Толпа наконец-то схлынула, и Кузьма вдруг оказался лицом к лицу с одним из тех типчиков, который перед этим засветился в корчме. Сейчас он вел себя совсем иначе – не прикидывался случайным зевакой, которому до тебя и дела-то никакого нет, а смотрел с пристальным прищуром, словно сквозь прорезь прицела. Однако руки держал в карманах.
– Подожди, поговорить надо. – Кузьма шагнул ему навстречу.
– Действительно, надо, – согласился неизвестный.
Стихией Кузьмы были мрак и пустота, а отнюдь не многолюдные сборища. Чего-то он недоглядел, что-то упустил, но кусать локти было поздно.

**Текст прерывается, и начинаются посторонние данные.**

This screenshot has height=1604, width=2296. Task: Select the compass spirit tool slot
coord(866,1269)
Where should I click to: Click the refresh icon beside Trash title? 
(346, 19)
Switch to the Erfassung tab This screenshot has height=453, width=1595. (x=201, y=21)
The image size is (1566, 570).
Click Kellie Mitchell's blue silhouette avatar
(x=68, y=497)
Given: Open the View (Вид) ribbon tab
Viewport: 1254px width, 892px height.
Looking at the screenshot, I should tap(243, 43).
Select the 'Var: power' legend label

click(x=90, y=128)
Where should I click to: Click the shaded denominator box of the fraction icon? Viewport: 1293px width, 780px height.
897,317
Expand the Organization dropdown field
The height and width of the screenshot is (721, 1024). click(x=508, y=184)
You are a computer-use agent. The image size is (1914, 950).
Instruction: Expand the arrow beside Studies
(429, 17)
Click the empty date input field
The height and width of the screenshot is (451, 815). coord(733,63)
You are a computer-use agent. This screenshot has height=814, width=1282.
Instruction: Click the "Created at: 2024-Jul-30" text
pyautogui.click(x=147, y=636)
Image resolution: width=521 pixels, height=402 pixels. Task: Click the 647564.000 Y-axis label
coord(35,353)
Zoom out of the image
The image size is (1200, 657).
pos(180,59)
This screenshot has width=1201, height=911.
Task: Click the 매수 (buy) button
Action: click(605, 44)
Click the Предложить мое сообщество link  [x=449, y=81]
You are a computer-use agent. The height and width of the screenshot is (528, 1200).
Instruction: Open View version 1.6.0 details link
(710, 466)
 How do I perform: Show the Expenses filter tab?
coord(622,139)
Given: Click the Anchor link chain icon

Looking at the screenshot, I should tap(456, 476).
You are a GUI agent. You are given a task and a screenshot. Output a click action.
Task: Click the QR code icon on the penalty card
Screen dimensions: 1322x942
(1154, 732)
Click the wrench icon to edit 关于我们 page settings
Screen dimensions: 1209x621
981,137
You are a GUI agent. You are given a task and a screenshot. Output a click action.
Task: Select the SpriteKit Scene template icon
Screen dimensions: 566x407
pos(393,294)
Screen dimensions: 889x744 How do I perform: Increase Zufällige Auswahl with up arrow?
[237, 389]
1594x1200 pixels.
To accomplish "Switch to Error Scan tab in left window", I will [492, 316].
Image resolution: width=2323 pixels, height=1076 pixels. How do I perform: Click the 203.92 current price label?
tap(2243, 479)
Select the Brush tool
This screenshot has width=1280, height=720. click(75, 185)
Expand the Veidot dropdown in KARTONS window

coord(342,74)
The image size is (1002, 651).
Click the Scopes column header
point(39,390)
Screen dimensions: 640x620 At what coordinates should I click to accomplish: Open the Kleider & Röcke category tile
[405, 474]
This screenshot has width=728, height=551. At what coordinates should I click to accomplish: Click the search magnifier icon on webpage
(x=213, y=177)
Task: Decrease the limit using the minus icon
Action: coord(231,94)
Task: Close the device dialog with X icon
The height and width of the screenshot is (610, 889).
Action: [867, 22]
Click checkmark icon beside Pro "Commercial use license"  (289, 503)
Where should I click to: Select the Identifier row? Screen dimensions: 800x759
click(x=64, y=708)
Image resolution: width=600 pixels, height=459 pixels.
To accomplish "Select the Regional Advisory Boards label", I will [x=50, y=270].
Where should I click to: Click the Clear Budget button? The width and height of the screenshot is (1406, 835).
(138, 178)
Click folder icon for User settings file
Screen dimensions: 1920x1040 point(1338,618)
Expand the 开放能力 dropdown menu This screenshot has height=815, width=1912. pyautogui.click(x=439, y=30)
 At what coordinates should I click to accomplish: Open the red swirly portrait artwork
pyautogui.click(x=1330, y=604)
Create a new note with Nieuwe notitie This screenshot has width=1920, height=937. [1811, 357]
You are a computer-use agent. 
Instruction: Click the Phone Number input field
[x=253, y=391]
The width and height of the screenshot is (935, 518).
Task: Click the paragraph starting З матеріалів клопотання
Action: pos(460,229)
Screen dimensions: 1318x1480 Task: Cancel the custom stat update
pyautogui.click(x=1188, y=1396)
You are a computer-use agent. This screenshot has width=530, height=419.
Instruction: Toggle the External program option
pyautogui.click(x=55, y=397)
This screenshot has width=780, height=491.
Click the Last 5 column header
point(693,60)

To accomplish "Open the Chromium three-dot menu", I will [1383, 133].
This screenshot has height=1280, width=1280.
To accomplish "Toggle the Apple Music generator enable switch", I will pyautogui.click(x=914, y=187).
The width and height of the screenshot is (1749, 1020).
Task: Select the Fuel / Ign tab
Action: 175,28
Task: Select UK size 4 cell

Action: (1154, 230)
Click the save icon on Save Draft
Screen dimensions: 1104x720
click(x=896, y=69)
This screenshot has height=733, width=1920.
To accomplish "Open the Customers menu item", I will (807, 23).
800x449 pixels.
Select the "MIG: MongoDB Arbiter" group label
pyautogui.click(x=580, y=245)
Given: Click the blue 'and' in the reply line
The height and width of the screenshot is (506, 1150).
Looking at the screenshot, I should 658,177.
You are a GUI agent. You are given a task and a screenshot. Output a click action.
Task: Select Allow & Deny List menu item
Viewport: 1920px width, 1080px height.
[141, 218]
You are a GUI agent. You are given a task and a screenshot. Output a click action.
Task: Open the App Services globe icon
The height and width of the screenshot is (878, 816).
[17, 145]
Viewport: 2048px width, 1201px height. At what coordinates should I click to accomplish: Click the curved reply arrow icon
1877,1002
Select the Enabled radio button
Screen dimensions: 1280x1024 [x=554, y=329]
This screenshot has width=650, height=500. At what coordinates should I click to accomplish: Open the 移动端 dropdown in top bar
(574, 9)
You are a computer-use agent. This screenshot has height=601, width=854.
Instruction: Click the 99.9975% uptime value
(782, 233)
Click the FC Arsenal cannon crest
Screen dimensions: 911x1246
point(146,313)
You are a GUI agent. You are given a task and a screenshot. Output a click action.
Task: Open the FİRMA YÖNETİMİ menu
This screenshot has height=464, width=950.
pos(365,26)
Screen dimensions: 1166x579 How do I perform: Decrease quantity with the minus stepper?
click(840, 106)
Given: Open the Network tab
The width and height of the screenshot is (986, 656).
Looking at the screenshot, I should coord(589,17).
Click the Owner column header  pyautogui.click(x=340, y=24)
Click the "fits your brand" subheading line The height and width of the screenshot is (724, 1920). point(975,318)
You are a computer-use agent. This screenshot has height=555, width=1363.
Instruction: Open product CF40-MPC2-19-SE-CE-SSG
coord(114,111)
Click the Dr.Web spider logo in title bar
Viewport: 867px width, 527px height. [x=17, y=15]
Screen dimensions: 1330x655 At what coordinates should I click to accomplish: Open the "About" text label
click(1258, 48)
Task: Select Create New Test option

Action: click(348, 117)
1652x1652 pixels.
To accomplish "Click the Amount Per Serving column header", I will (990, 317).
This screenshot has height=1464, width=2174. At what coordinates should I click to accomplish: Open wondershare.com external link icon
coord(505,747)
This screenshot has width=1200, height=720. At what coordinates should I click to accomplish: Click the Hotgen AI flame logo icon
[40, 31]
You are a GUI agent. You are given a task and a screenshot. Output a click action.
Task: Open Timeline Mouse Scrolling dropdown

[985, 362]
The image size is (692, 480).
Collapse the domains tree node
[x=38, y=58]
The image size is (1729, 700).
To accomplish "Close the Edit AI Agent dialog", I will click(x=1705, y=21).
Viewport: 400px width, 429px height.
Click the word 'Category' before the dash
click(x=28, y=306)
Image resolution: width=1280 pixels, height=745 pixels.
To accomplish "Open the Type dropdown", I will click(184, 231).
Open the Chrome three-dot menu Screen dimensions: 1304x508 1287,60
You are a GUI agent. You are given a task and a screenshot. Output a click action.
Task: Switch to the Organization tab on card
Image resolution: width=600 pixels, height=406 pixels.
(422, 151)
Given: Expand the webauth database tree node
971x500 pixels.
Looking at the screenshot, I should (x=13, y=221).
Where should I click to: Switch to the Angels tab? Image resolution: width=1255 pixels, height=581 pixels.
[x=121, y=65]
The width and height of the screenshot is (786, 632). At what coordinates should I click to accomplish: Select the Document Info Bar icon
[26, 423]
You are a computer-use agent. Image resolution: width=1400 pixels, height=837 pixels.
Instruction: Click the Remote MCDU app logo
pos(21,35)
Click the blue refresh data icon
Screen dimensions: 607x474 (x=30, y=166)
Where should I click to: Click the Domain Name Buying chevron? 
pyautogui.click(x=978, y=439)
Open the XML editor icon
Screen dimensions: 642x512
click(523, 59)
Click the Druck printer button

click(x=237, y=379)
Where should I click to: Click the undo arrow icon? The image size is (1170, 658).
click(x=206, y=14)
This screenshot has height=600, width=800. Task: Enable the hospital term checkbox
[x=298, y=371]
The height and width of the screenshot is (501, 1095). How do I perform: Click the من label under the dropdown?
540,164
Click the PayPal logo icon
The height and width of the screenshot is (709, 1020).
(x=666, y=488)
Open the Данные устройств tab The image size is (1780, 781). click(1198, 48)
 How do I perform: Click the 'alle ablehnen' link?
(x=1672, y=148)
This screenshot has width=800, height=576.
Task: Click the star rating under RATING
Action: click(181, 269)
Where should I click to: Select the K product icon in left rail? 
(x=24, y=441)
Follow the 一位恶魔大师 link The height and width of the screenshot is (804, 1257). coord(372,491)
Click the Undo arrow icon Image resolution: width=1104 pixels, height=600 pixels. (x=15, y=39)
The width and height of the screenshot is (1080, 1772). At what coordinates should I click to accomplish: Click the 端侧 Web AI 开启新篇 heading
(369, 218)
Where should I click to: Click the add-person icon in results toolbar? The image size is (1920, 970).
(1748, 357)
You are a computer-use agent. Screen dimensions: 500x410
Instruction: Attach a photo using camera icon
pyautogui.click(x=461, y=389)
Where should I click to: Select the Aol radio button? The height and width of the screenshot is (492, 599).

Вся компания была уже здесь – как из-под земли появились. Один против шестерых да еще при ярком свете факелов. Расклад сил получался безнадежный.
Р-раз! – ему заломили назад руки. Блям! – забили рот кляпом. Шворк! – натянули на голову мешок. Бздынь! – сбили с ног и поволокли куда-то…
Лишившись всех своих приобретений – ножа, секача и баклаги, Кузьма сразу расслабился и позволил тем, кто повязал его, делать свое черное дело дальше. Ведь начнешь сопротивляться – потроха отобьют. Лучше дождаться удобного момента. Не может быть, чтобы он не наступил когда-нибудь.
Сначала его тащили круто вниз, скорее всего в дренажный лабиринт. Ох, рискованное это было дело! А что, если наверху вдруг польется дождик? Тогда тут и крысы не спасутся, не то что люди.
Туго затянутый мешок не мешал Кузьме ни дышать, ни ориентироваться в пространстве. Гораздо больше неудобств доставлял кляп. Это ведь рот, а не бабья манилка, извините за выражение. В нем даже языку и зубам не всегда места хватает.
Вскоре они покинули запутанные норы, прилегающие к Торжищу, и оказались в туннеле – просторном и гулком, хоть скачки здесь устраивай.
Теперь можно было с изрядной долей уверенности сказать, что скорее всего его похитили метростроевцы. Причем постарались обставить все так, чтобы и комар носа не подточил. Юрок и Венедим, надо полагать, разделили участь Кузьмы. Кому охота оставлять свидетелей? Вероятно, не поздоровится и хозяину корчмы. Если только он не состоит у метростроевцев штатным осведомителем.
Пешее путешествие, в ходе которого его носильщики изрядно притомились, судя по всему, закончилось. Кузьму свалили во что-то похожее на большую корзину с жестким, ребристым дном. Хоть бы мха подослали, гады!
Застучал мотор, заскрипели колеса, запахло выхлопными газами, и самоходный экипаж резво покатил куда-то. Ну конечно, метростроевцы! Кто же еще? Они одни пользуются под землей транспортом. И ведь горючего не пожалели, хотя темнушники дерут с них три шкуры за каждую каплю. Видно, кто-то из метростроевских паханов сильно соскучился по Кузьме Индикоплаву.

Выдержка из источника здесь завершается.